Pictures excluded, retype the lines from the one containing "Where should I" through the last line of the data below, both included.

--- EXERCISE DATA ---

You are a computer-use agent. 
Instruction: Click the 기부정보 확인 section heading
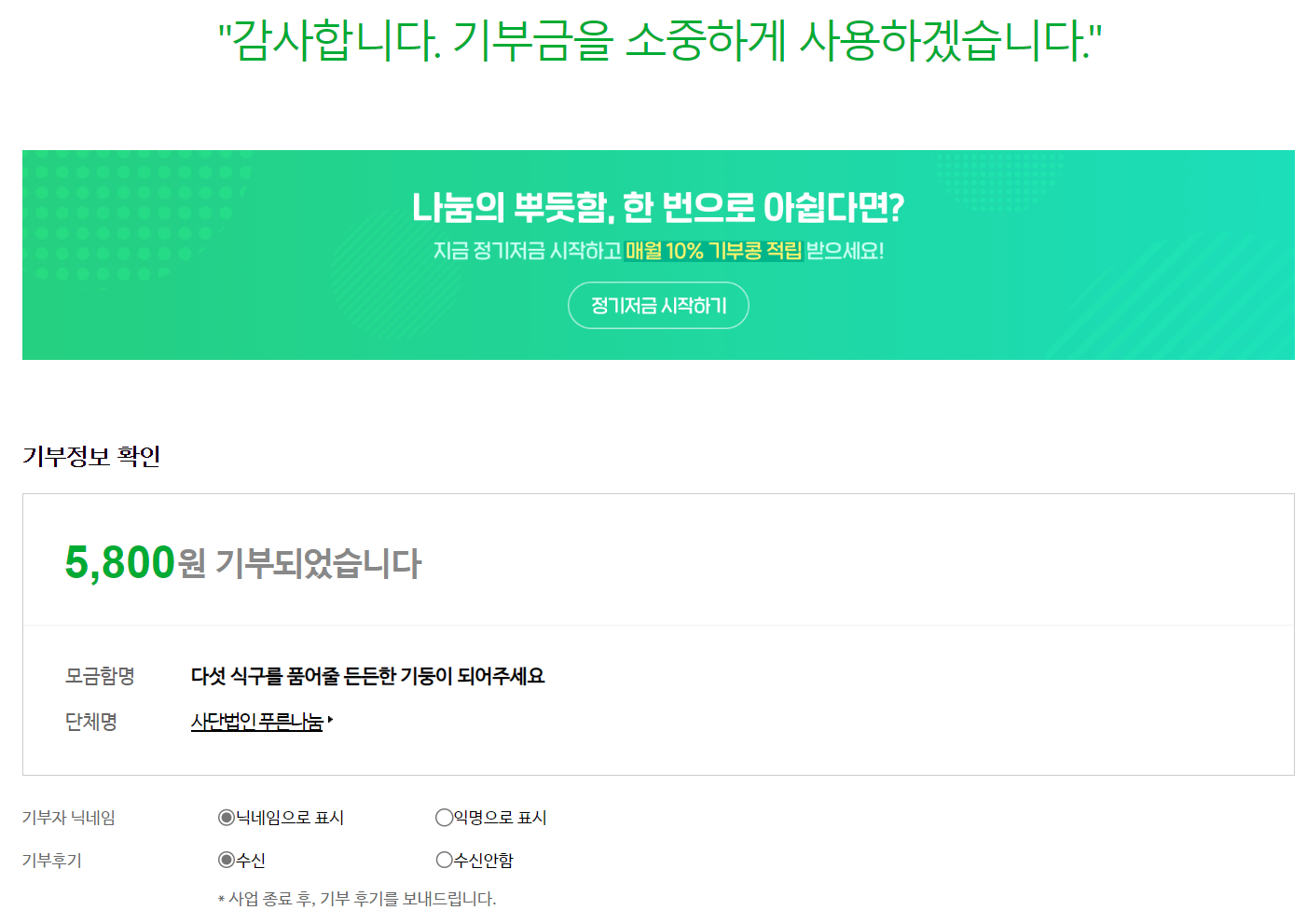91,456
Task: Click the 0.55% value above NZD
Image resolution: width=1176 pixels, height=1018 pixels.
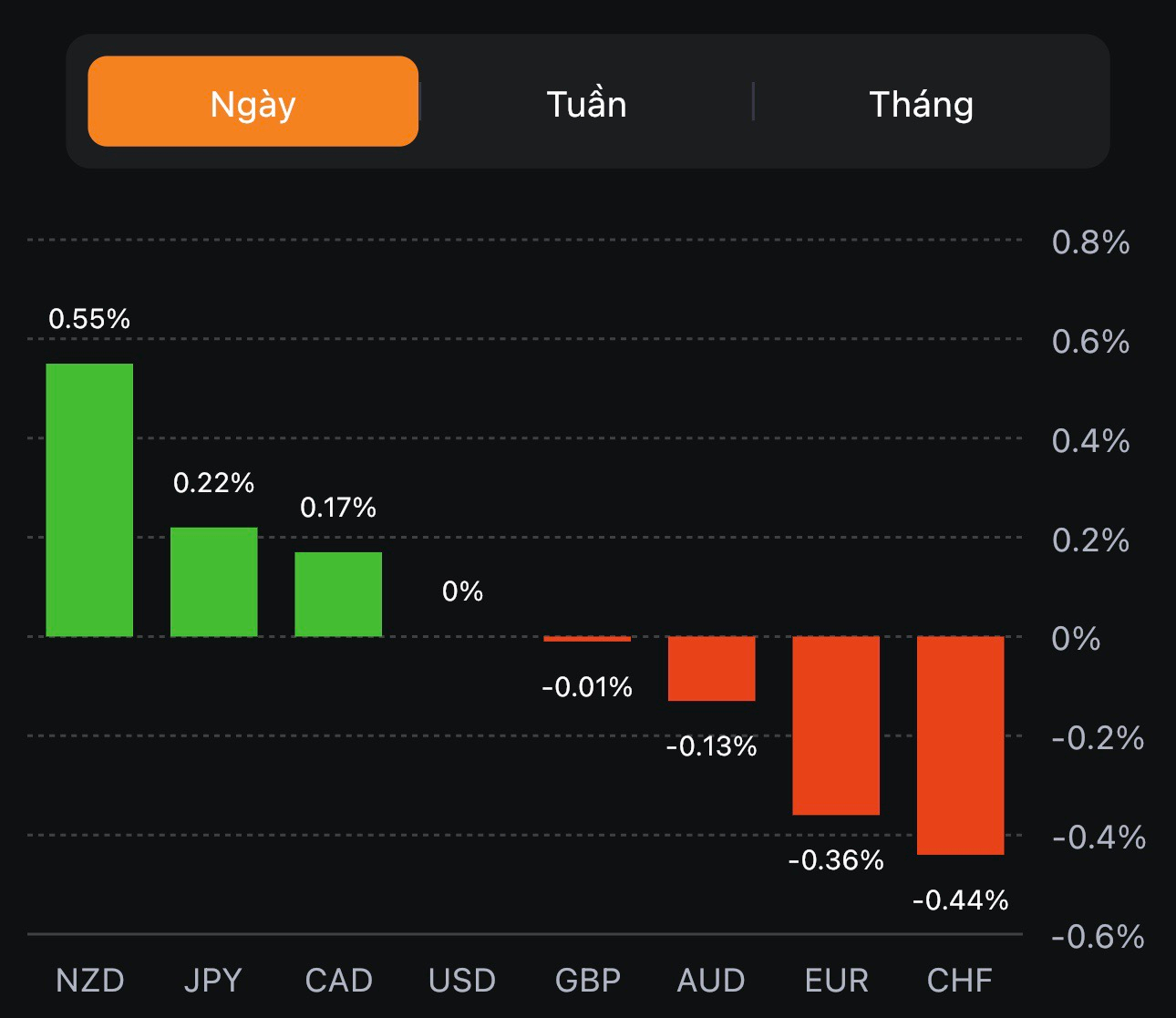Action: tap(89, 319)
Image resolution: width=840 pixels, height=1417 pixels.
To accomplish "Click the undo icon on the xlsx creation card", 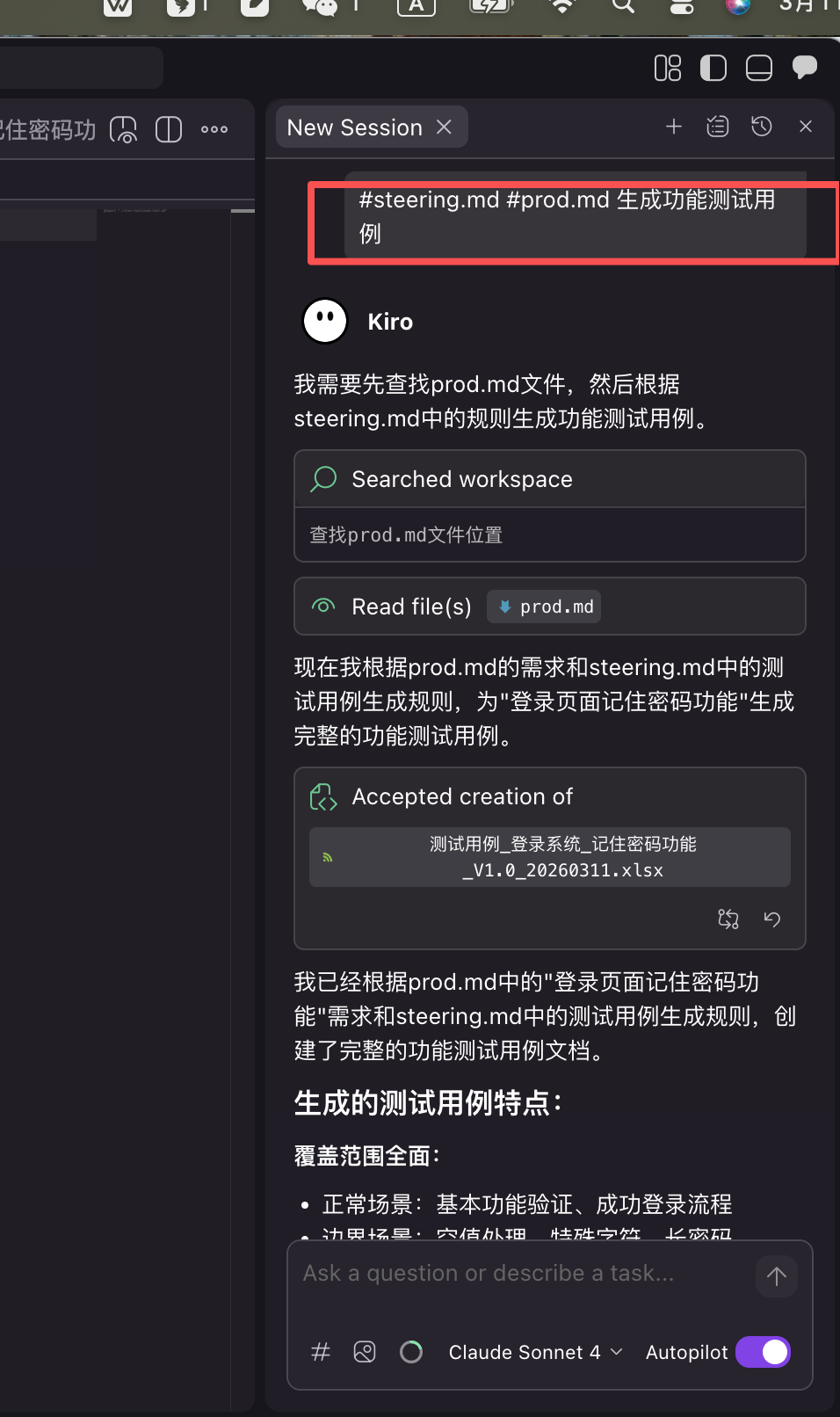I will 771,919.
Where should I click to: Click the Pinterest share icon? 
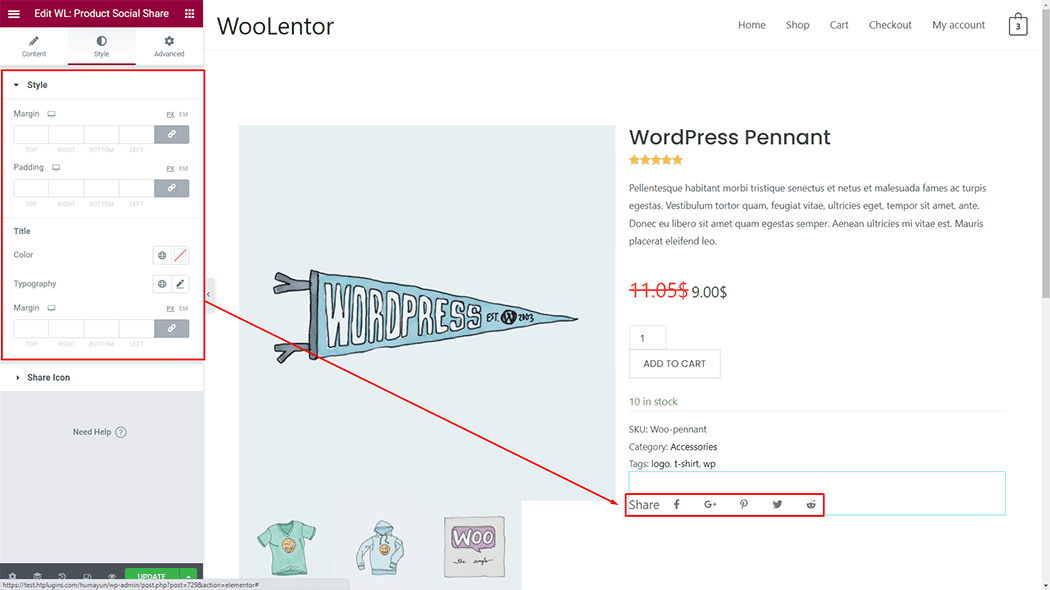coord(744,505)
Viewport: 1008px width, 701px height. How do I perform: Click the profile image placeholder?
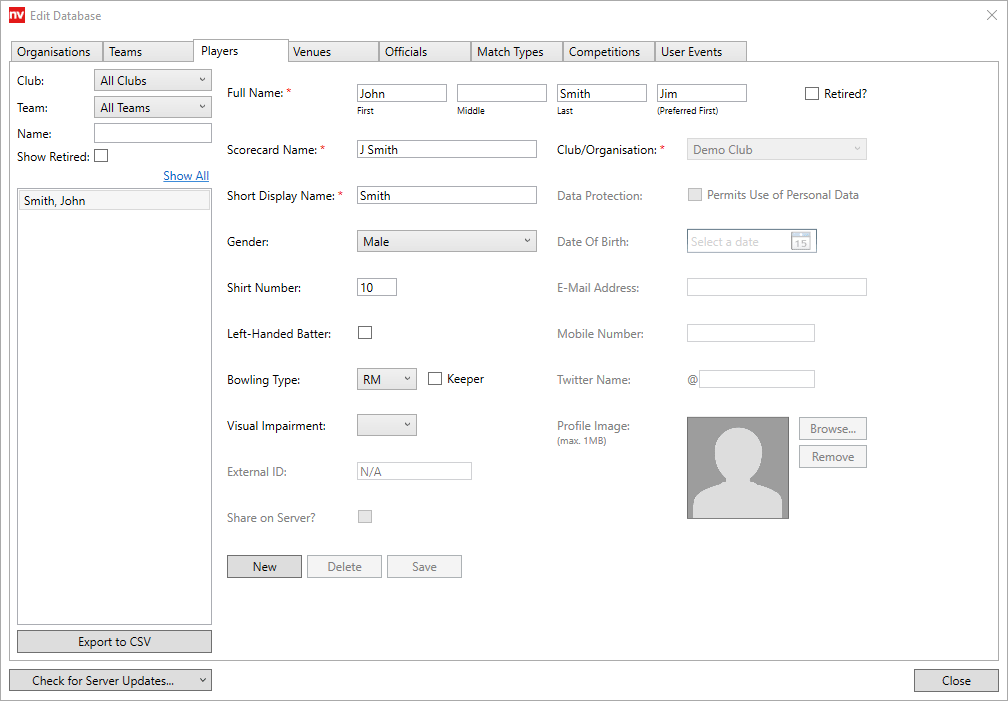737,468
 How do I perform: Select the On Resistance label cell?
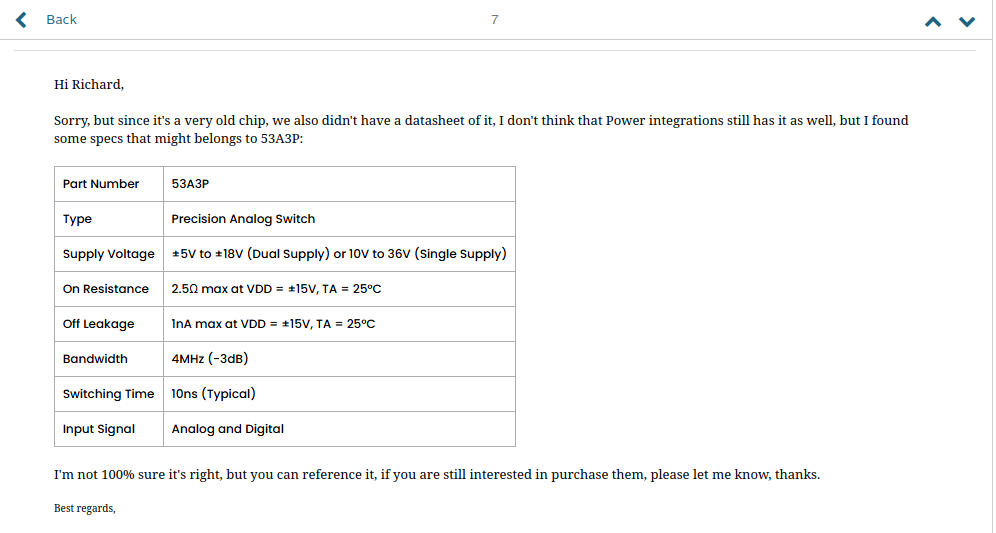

---

● **OUTPUT FOR THIS TASK**:
Where should I click to: Click the Pinterest share icon? 
coord(744,505)
Viewport: 1008px width, 701px height. How do I perform: Click the profile image placeholder?
737,468
 How do I perform: Select the On Resistance label cell?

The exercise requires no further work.